**WHAT YOU NEED TO DO**
a. Retype everything in the article on data noise from "May 03, 2024" down to "noise in data.", with no changes.
b. In the article on data noise, what is the name of the technology that the Android operating system adopted to combine information from multiple sensors?

**EXTRACT TO READ**

-*-

Turn Down the Noise

Increasing the signal for better models

May 03, 2024

When you're focused, you don't hear the crowd noises, you only hear what you need to hear.

-Rudy Ruettiger

Noise. The bane of every modeler, parent, and decision maker. Noisy data reduces the signal that a model can pick up, leading to a less predictive model. In terms of data, noise refers to irrelevant or meaningless information that can obscure, distort, and interfere with the interpretation of that data. Noise arises from various sources, such as errors in data collection, measurement inaccuracies, or the presence of extraneous variables not relevant to the analysis. To better understand these issues, let's examine the impact that noise can have on modeling and different ways to deal with noise in data.

The Impact of Noise

Noise causes excess variance and errors. Think of it as providing false signal, that when unaccounted for, leads to misleading insights and interpretations. For instance, in computer vision it is routine to create synthetic data which is done by adding random distortions to the image to improve identification in low quality images. However, if those distortions are too "regular", a computer vision model can actually pick up on them. The model will make decisions based on the "applied noise" such that the model will hallucinate and pick up on objects that aren't there. This is because it has identified noise in the target image similar in type to what which was used in the training data.

One big issue with noise is that as you integrate or make data transformations, errors propagate and get accentuated. In machine learning, this might appear as spurious correlations that the models double down on. In physical sensing system, it results in the phantom appearance of things that are wildly impossible. That's why measurement calibrations are so important. Though even if you're highly accurate, small errors can add up depending on the scale you're working at.

Anyone that's dealt with sensors is very attuned to the need to identify and filter out noise and drift. In fact, this is such a big issue that the Android operating system adopted a technology called SensorFusion that combines information from multiple sensors to better measure the angle and position of an object. Over a decade ago, David Sachs gave a great talk about the issues sensors can have in trying to determine the angle and position of an object. I'll let David Sachs explain (at minute mark 23:22) how small amounts of noise from accelerometers can cause wildly inaccurate readings about the position of an object:

Figure 1. The impact of noise on integrating from acceleration to position.

-*-

**DATA EXTRACT**
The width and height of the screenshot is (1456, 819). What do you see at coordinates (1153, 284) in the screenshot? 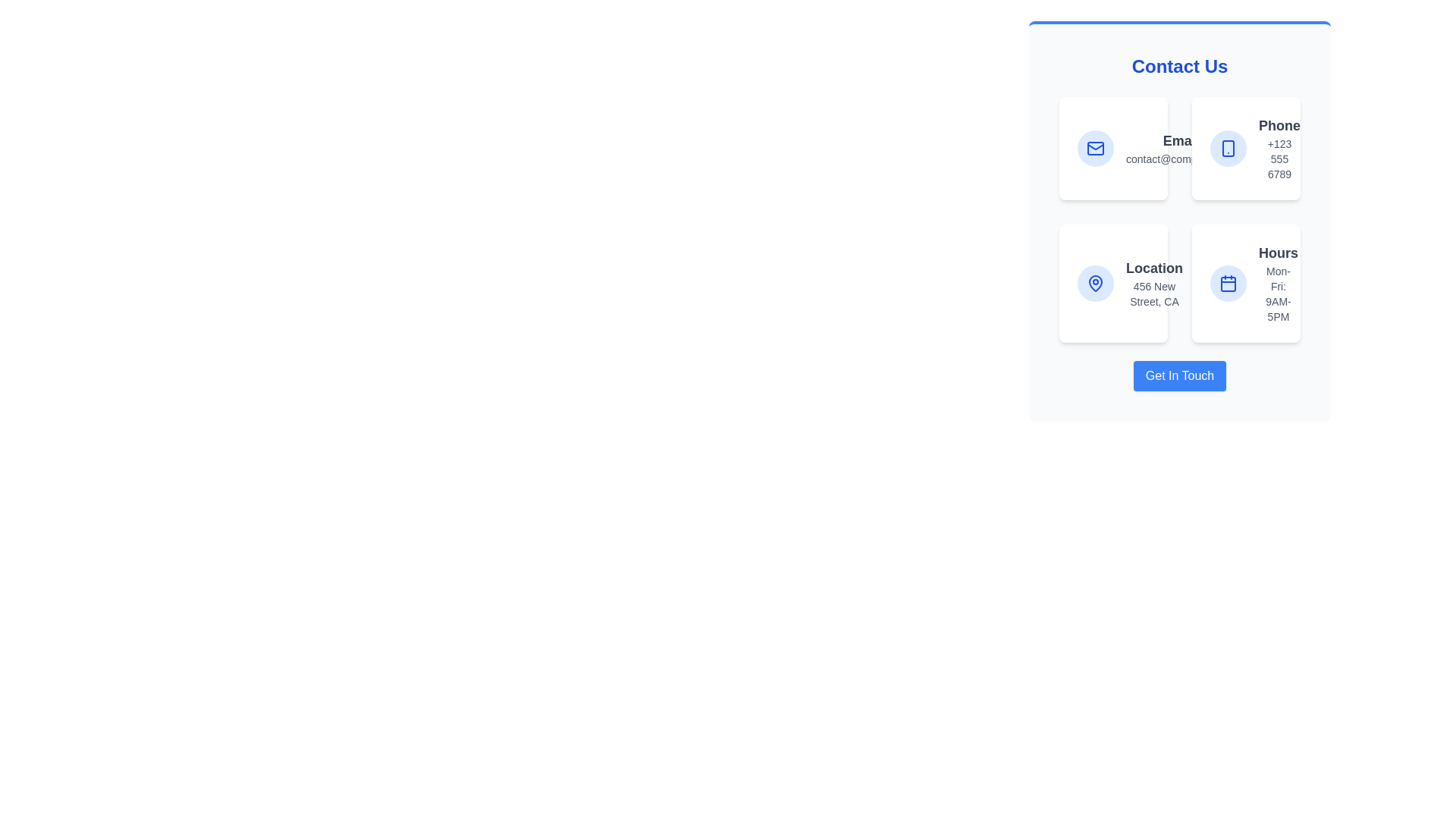
I see `the address information text label located in the bottom-left area of the grid layout under the 'Contact Us' heading` at bounding box center [1153, 284].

-*-

**SOLUTION SET**
a.
May 03, 2024

When you're focused, you don't hear the crowd noises, you only hear what you need to hear.

-Rudy Ruettiger

Noise. The bane of every modeler, parent, and decision maker. Noisy data reduces the signal that a model can pick up, leading to a less predictive model. In terms of data, noise refers to irrelevant or meaningless information that can obscure, distort, and interfere with the interpretation of that data. Noise arises from various sources, such as errors in data collection, measurement inaccuracies, or the presence of extraneous variables not relevant to the analysis. To better understand these issues, let's examine the impact that noise can have on modeling and different ways to deal with noise in data.

b. SensorFusion